Бабушка взяла одну кукляшку, опустила пониже, чтоб Люсе видно было. Малышка молчит, только глазки хлопают, кукла и есть. И вдруг ротик открыла, маленький, розовый, игрушечный. Бабушка говорит:
– Кушать хочет.
Их сначала в ящике от комода устроили. Вытащили ящик, на пол поставили, одеялко старое бабушка разрезала, перешила, сделала матрасик. Туда обеих и положили. Потом уже, пару лет спустя читала Люся «Денискины рассказы», и там тоже девочку в ящик от комода укладывали, как ее сестричек.

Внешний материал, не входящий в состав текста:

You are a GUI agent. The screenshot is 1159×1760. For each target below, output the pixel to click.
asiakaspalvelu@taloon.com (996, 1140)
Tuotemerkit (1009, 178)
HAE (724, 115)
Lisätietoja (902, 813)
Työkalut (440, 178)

И сразу вся жизнь в доме пошла наперекосяк. По ночам девки орали. Заплачет одна – за ней другая. Мама их к себе в кровать уложит на подушки: одну с одного бока, вторую с другого. Папа стал в прихожей ночевать, там тахту ему поставили и телевизор. Ему же на работу, а он не выспится. Люся понимает. Она сама тоже в одной комнате с малышками спать не могла; по сто раз за ночь орут, будят. Ее бабушка к себе в комнату забрала, теперь Люся там на диване ночует.

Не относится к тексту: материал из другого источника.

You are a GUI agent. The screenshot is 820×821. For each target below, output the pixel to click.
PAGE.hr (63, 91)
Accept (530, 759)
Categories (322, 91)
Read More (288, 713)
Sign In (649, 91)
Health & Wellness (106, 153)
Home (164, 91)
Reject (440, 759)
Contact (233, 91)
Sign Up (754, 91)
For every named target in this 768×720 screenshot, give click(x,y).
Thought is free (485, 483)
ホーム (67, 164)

А еще купать их каждый вечер. В бабушкиной комнате; а это большая, главная комната в квартире: там стол – старинный, с толстыми фигуристыми ногами. Люся вокруг него на велике ездит, а под ним, под столом, за стеной свешивающейся скатерти – у нее дом. Она там играет. Вечером на стол ванночку ставят, воду приносят и купают их, кукольных малышек, но настоящих, живых. Люся смотрит. Ей даже разрешают полить этих беленьких пупсиков из кувшина.
А еще ходить на молочную кухню за кефиром. Им специальный кефир нужен, не тот, что в холодильнике в бутылке. Мама уходит туда внутрь, стоит там в очереди долго, а Люся на улице ждет, с двухместной синей коляской. Смотрит как стекает вода из водосточной трубы. От нечего делать сует под струю рукав своей новой, купленной на вырост, шубы. Гладкий мех на рукаве закурчавился от тех купаний. Шуба большая, тяжелая и неудобная, Люсе ее не жалко. Потом мама выходит. У нее в руках белые бутылочки с детским кефиром. На них натянуты рыжие резиновые соски, длинные как морковки. Мама видит мокрый Люсин рукав, ругается. Потом они идут домой.
Девочки отнимали у мамы все время. Ей было не до старшей дочери. Да к тому же измотанной и от этого постоянно раздраженной маме лучше не попадать под руку. Теперь Люся старалась все время проводить с бабушкой Юлей. А если той не было дома, она сбегала на улицу.